Lora O'Haver
Senior Solutions Marketing Manager

Public Cloud: The ABCs of Network Visibility

August 11, 2017 by Lora O'Haver

Cloud usage is widespread in enterprises today with analysts predicting that a majority of workloads will be running in some form of cloud by 2018[1]. And IDC recently estimated that the shift to public cloud is now entering mainstream adoption and public cloud spending appears poised to triple to $239B by 2021[2]. That could even turn out to be conservative, since their estimate assumes cloud penetration only moves from 5% to 17% of total. This raises the priority for organizations to learn how to gain visibility to data traffic in the public cloud.


By now we all know that moving workloads to the cloud can increase agility, but there are a few challenges to work through along the way. When applications and services are deployed on public infrastructure, organizations sacrifice direct access to the data they usually use to monitor performance, security, and compliance. Simply accepting the cloud as a “blind spot” is not an option because the cloud is becoming the dominant mode of operation.

The use cases for public cloud visibility are not different from those listed in my blog on private cloud visibility: security and compliance, performance analysis, and troubleshooting. However, the challenges and solutions are different.


Visibility to data in the cloud is enabled by embedding a sensor in each cloud instance created to track the data moving in and out. This is how visibility starts, but our need for visibility has qualifiers. We want to consider every single bit of possible data, but we don’t actually need to always process every bit of data through every one of our powerful security and monitoring solutions. That can be too much of a good thing and be super expensive and time-consuming.

Therefore, we want to sort and filter the data according to each type of monitoring task. One way is to send all the data from all the instances to a centralized processing engine for filtering. When the engine is located in the public cloud, you can think of this as cloud-enabled filtering. Another option is to do the filtering right there inside the cloud instance (using container technology). From there, the filtered data can be sent directly to security, monitoring, and analytics tools or to an intelligence engine with more advanced processing capabilities, such as deduplication, packet trimming, active SSL decryption, or data masking. No large centralized processing engine is involved. This is referred to as cloud-native filtering and the approach used by Ixia’s CloudLens visibility solution.

Visibility Across Public Cloud with Ixia CloudLens


In my previous blog, I listed many challenges to achieving visibility in the private cloud. In the public cloud, there are other unique challenges to consider.
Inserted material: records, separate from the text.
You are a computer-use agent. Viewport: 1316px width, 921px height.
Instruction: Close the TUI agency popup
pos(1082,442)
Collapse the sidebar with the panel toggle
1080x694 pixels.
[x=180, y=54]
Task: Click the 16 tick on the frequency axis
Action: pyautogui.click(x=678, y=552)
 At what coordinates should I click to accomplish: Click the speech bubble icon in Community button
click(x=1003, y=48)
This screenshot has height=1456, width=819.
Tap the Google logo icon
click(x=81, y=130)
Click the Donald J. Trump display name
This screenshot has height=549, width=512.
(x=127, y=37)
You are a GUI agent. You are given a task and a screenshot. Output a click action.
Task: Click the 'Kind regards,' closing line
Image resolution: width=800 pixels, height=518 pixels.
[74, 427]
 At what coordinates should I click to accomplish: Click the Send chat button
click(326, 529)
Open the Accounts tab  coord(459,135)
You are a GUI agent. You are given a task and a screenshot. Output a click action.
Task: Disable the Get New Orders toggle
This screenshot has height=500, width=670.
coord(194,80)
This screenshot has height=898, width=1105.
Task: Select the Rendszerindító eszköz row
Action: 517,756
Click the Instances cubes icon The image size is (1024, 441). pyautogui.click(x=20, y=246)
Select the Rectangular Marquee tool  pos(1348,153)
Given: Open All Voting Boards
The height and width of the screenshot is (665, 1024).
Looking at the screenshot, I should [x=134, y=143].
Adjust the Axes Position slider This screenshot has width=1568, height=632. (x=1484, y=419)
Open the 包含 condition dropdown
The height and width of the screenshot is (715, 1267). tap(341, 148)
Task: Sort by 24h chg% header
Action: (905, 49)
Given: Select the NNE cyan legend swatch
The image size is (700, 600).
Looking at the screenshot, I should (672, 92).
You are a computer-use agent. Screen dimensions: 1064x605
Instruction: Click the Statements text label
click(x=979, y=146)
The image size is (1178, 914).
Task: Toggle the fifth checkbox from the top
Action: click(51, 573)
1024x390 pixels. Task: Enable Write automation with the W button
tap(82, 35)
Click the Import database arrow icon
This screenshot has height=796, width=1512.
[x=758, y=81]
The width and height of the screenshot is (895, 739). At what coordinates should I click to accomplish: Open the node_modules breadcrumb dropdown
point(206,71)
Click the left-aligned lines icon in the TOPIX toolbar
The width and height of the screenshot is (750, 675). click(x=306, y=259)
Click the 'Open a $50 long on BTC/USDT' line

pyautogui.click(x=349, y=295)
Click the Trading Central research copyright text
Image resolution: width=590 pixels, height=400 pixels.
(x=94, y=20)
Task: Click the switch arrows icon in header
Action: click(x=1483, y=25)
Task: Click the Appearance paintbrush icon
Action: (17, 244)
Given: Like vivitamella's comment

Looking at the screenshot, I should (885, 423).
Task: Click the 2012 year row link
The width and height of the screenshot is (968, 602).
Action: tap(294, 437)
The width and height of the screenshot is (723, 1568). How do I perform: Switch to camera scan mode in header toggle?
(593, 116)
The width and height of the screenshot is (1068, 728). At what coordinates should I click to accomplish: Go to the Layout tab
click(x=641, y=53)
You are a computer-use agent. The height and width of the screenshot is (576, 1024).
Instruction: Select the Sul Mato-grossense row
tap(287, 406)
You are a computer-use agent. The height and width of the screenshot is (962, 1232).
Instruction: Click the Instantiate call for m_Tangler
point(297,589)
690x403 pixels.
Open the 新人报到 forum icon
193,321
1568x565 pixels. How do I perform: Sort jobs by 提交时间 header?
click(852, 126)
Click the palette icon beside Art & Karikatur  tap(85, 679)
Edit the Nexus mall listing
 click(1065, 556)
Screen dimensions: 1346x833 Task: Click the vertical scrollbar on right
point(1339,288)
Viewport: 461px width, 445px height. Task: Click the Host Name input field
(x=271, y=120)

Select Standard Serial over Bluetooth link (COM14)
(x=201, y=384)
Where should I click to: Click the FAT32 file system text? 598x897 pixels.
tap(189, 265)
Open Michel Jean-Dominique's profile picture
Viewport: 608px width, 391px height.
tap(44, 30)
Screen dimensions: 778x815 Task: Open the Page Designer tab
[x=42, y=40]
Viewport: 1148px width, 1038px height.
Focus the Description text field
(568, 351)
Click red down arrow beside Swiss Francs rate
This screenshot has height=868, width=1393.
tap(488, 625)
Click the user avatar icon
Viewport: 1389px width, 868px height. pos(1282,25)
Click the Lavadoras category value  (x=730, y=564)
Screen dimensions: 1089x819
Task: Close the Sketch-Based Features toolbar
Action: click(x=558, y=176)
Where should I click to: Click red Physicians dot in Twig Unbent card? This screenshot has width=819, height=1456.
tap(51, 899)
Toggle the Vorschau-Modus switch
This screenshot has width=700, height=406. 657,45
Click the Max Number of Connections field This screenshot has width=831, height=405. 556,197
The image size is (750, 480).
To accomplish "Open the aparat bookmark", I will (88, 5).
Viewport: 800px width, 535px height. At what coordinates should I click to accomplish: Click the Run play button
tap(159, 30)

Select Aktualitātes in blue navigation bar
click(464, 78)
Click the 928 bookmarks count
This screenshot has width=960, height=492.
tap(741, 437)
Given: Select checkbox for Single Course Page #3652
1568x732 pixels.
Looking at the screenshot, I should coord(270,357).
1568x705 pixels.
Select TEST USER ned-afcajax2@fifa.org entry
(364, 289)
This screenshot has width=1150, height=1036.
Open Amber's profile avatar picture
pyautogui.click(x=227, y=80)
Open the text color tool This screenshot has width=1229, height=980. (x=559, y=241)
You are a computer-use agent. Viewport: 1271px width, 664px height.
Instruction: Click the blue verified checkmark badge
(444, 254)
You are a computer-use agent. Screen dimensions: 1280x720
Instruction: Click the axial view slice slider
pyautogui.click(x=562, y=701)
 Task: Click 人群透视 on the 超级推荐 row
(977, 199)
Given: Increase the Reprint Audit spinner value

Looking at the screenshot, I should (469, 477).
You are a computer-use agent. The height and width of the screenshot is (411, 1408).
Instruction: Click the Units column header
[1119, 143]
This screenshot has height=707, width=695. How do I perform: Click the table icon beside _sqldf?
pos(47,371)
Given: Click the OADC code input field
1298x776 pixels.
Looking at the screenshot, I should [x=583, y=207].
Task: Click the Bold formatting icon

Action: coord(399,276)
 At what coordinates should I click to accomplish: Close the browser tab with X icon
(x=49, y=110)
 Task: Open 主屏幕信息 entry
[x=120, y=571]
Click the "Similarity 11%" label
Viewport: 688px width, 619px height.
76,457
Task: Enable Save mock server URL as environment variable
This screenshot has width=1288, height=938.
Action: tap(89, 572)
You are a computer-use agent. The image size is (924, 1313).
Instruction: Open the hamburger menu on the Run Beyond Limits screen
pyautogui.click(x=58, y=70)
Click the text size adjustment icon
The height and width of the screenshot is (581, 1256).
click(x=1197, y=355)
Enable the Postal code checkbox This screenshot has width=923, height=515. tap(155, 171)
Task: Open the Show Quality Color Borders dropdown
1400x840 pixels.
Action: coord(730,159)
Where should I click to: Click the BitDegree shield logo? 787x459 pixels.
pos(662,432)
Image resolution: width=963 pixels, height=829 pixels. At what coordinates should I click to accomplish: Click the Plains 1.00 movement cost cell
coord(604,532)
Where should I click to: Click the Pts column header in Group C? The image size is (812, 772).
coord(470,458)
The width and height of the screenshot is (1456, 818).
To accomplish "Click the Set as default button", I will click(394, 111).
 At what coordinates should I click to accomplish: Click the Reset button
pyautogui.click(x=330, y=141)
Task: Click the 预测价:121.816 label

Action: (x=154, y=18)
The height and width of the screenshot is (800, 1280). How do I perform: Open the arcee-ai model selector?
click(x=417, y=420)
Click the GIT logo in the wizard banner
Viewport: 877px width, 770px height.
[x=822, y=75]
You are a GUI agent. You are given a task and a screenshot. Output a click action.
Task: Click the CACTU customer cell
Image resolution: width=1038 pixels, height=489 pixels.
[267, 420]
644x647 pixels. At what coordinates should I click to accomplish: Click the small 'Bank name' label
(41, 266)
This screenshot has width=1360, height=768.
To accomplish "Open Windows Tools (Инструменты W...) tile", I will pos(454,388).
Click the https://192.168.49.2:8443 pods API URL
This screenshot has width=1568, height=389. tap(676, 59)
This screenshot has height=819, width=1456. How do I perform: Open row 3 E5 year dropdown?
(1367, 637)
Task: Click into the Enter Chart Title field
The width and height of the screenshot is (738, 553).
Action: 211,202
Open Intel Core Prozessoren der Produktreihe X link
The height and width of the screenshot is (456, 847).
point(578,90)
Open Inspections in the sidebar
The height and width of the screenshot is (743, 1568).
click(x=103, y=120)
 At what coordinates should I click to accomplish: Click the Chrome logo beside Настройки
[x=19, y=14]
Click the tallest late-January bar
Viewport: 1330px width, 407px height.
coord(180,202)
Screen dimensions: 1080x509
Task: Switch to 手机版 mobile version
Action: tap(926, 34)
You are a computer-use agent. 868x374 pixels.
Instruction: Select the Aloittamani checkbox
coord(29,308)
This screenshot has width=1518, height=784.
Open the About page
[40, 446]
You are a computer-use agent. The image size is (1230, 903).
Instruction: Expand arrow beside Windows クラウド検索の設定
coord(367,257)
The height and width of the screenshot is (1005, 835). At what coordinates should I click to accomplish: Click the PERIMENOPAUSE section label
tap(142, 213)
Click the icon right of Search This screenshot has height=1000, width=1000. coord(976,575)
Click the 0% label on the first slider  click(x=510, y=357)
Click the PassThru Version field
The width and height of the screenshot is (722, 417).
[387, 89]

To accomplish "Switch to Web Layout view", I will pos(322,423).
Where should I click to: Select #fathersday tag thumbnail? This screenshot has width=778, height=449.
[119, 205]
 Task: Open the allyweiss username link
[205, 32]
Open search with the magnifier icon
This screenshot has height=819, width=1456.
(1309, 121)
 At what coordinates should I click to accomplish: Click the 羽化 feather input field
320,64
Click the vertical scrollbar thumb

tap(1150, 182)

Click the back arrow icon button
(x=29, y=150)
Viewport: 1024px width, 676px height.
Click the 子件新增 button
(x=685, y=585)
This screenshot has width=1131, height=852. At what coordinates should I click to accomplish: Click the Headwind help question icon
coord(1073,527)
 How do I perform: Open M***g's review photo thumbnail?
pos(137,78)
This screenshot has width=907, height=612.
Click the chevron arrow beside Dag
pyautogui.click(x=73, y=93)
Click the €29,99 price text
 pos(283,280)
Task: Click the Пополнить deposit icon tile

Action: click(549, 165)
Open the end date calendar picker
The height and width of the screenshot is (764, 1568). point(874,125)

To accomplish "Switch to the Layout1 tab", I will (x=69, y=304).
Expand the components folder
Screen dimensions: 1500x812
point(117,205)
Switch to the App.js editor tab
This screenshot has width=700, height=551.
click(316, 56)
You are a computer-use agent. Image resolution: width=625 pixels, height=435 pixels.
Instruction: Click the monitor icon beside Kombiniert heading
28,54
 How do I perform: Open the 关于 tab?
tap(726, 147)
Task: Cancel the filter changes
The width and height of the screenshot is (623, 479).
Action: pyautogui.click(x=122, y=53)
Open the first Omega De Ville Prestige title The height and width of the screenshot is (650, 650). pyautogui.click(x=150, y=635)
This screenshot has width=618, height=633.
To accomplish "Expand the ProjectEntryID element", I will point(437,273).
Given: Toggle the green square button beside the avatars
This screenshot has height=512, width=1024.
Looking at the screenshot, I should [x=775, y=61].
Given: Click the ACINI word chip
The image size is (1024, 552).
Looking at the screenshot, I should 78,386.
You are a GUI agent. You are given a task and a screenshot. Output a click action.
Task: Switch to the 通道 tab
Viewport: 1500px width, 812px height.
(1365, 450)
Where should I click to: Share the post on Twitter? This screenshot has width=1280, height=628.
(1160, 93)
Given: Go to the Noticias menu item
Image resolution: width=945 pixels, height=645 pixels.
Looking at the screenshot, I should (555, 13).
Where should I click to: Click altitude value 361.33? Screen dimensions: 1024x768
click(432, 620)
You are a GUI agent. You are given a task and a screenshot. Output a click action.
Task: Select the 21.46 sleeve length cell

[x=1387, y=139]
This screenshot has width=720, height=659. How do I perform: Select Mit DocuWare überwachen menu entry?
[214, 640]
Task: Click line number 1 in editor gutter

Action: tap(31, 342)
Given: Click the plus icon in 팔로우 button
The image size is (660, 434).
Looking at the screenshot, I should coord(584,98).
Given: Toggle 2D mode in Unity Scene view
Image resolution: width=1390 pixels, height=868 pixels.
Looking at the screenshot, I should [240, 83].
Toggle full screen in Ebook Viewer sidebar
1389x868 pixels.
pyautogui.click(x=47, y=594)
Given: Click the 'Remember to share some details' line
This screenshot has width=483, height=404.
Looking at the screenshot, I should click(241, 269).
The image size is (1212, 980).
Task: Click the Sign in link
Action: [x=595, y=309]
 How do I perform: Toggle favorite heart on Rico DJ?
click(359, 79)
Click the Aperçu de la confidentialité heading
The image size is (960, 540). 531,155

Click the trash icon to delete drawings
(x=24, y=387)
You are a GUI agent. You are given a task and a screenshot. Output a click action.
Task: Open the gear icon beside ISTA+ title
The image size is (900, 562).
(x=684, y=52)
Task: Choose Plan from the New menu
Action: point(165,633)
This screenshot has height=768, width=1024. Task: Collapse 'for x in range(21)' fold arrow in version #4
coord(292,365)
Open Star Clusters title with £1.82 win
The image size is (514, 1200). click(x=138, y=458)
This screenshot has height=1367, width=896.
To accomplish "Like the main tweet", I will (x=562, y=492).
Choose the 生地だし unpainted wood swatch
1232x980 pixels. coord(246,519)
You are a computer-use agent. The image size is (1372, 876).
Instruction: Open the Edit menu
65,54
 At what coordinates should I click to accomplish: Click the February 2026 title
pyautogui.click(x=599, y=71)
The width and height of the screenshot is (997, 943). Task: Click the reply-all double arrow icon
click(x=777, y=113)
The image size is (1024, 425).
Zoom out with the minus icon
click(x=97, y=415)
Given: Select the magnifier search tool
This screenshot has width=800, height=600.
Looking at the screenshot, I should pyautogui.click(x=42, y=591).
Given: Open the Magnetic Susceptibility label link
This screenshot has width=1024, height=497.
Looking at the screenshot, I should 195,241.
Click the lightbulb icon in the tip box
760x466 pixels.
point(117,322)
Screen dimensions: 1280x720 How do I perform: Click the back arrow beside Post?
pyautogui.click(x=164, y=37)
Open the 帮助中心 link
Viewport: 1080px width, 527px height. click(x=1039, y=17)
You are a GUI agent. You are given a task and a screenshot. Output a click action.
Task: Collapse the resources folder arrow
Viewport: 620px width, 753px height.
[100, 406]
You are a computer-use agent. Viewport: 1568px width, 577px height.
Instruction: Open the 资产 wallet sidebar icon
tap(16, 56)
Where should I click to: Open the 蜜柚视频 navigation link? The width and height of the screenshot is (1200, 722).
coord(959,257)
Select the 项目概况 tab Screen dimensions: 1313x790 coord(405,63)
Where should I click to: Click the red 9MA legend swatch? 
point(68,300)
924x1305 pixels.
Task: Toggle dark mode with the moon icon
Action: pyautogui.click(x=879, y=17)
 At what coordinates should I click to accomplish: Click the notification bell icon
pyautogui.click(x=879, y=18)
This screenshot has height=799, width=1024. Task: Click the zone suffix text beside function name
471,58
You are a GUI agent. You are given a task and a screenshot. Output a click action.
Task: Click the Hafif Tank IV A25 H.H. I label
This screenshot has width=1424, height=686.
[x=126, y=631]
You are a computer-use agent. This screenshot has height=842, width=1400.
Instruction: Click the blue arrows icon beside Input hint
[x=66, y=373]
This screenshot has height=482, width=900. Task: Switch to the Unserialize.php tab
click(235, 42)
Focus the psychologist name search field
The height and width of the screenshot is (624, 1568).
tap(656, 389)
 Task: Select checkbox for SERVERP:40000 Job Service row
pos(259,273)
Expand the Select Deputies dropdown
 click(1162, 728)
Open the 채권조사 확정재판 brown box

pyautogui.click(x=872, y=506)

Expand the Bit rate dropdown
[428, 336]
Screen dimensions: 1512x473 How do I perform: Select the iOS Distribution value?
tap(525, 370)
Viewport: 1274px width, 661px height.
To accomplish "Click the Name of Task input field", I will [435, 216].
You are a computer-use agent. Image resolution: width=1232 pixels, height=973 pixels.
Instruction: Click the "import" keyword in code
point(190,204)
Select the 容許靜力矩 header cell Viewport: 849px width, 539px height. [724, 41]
1. Easy scalability. One of the key advantages of public cloud is how fast and easy it is to increase and decrease capacity as needs change, without the need for additional infrastructure. To keep up, you need your cloud visibility and filtering solution to scale just as easily. A cloud-native solution has the edge because it is automatically deployed along with each new cloud instance. A centralized filtering engine needs to be upgraded as volume increases.

2. Reliability. To maintain security and performance you need your visibility solution to be resilient against unexpected failures. In cloud-native solutions filtered data is sent directly to the relevant tools. This means that if any one cloud instance fails, the tool is unaffected and continues to process data from other instances. A centralized filtering engine, on the other hand, represents a single point of failure in a public cloud visibility solution. Not good.

3. Reducing data extraction. One negative of public cloud is that providers charge you to extract data. You can reduce the volume of data extraction, and the resulting costs, by filtering and processing traffic before you deliver to monitoring tools. Ixia’s cloud-native solution provides Visibility-as-a-Service within the public cloud so you can use advanced data processing such as deduplication, packet trimming, and application layer filtering to further streamline the data you send to your security and monitoring solutions.

4. Supporting tools on-premises and in the cloud. The best cloud visibility solution is one that supports all your current security and monitoring solutions—those in the data center, as well as those in the cloud. With Ixia’s Visibility as a Service solution, you can deploy a virtual packet broker in the data center to receive the filtered and processed cloud data and to any existing on-premises security or monitoring tools.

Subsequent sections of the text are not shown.